Это потом, через много лет Михаил Иванович узнает, что в 1937–1938 годах офицеры военной разведки, которые стажировались в Японии, были отозваны на родину. Их ждала незавидная судьба. Вслед за Михаилом Сироткиным арестовали Владимира Константинова. Его приговорили к смертной казни. К счастью, высшая мера была заменена 20 годами лишения свободы.

Владимира Михайловича этапировали в Хабаровск. Как специалиста по японскому языку, истории и литературе, его использовали для перевода секретных японских документов, добытых советской разведкой. Участвовал Константинов и в подготовке Хабаровского процесса над японскими военными преступниками 1949 года. Освободили его в 1954 году, через два года реабилитировали. До своей смерти в 1967 году он работал научным сотрудником Института востоковедения АН СССР.

Артемий Федоров, также выпускник восточного факультета Академии им. М. Фрунзе, работавший в Японии секретарем советского военного атташе, в 1939 году неожиданно оказался в Саратове, преподавателем кафедры военных дисциплин при местном мединституте. Правда, Артемию Федоровичу повезло больше, чем Сироткину и Константинову, позже его вернули в Москву, в Разведывательное управление, он стал генерал-майором, а после войны послом СССР в Афганистане.

Сослали в «ссылку» и еще одного стажера в Японии – Михаила Шалина. В 1938-м он отправился в Сибирь, начальником отдела штаба округа. Только после войны его вернут в ГРУ.

На поверхности лежал и самый главный аргумент. Зорге был особо ценным агентом, у него свое радио с Центром, из состава токийского разведаппарата в целях безопасности с ним поддерживал связь всего один сотрудник. При этом встречи их были крайне редки и готовились самым тщательным образом. Тогда какой же безумец вдруг решил познакомить стажера Сироткина с Рихардом Зорге? С какой целью это было сделано? Разумеется, на Лубянке никто подобными вопросами не заморачивался.

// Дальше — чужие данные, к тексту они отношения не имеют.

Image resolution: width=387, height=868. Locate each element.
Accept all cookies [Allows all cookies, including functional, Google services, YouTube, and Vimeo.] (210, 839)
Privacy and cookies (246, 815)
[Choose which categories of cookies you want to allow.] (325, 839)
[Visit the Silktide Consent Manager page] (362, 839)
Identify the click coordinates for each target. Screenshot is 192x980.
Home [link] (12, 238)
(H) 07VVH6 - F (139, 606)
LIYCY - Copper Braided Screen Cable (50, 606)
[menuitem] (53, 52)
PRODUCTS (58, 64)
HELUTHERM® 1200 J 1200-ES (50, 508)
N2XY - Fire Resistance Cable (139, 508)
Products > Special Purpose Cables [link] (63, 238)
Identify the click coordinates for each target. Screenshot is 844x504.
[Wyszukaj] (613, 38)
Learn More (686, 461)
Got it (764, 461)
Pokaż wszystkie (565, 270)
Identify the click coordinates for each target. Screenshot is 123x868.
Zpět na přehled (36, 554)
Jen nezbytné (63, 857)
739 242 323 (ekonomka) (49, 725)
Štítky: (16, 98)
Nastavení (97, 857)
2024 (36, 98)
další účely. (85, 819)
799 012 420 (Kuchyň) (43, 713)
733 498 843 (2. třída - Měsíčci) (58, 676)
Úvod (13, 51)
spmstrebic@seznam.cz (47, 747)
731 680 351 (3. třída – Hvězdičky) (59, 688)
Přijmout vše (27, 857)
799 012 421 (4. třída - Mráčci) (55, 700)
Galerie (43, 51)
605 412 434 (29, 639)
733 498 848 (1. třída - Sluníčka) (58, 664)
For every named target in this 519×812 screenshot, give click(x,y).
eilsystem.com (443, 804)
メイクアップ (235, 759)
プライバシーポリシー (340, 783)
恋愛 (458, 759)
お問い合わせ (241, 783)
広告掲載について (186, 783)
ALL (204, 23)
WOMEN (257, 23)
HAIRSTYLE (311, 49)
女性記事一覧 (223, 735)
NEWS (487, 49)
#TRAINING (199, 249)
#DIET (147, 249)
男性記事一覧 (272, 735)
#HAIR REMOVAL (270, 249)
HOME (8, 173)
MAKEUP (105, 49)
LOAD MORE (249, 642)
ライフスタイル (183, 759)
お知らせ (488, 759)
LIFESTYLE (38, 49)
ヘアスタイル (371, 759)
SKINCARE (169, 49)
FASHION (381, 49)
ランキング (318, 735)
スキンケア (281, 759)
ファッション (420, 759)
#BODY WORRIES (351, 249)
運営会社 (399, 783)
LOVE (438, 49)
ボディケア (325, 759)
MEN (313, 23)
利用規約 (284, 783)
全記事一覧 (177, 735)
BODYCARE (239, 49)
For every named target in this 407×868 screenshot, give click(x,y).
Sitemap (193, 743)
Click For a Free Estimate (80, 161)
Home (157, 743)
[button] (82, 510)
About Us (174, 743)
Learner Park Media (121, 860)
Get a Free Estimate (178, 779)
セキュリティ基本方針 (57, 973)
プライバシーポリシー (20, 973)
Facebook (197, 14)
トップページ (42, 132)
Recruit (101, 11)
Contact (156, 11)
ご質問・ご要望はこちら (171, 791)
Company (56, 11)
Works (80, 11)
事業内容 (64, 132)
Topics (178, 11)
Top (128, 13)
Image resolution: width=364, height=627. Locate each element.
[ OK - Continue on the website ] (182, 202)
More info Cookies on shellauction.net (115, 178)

Впрочем, вскоре и сама жизнь подтвердила сомнения капитана Иванова. Случилось это через несколько дней после их поездки на Лубянку. Начальник отделения полковник Попов убыл в командировку во Львов. Дел было невпроворот. Прибалтийские республики и Бессарабия только что вошли в состав СССР, и там срочно разворачивались органы военной разведки. Этим и занимался Петр Акимович.

Его заместитель майор Виктор Зайцев готовился к отъезду в Токио, чтобы принять на связь резидентуру Зорге. В отделении оставался только Иванов да переводчик-референт Люба Фейгинова.

Зазвонил телефон, и порученец комдива Проскурова приказал срочно доставить к начальнику разведки «дело номер один». Так в своих кругах сотрудники называли досье Зорге.

Подхватив папку, Иванов поспешил в приемную. Вспомнилась встреча с Проскуровым в академии на государственном экзамене по оперативно-тактическому искусству. Он докладывал по теме: «Особенности связи ВВС с пехотой в наступлении». Ответил, и в качестве иллюстрации привел примеры боевых действий в Испании, когда наши летчики умело взаимодействовали с наземными частями. Ответ понравился председателю комиссии и сидящему рядом с ним Герою Советского Союза комдиву Проскурову.

– Товарищ капитан, а мы с вами раньше не встречались? – спросил комдив.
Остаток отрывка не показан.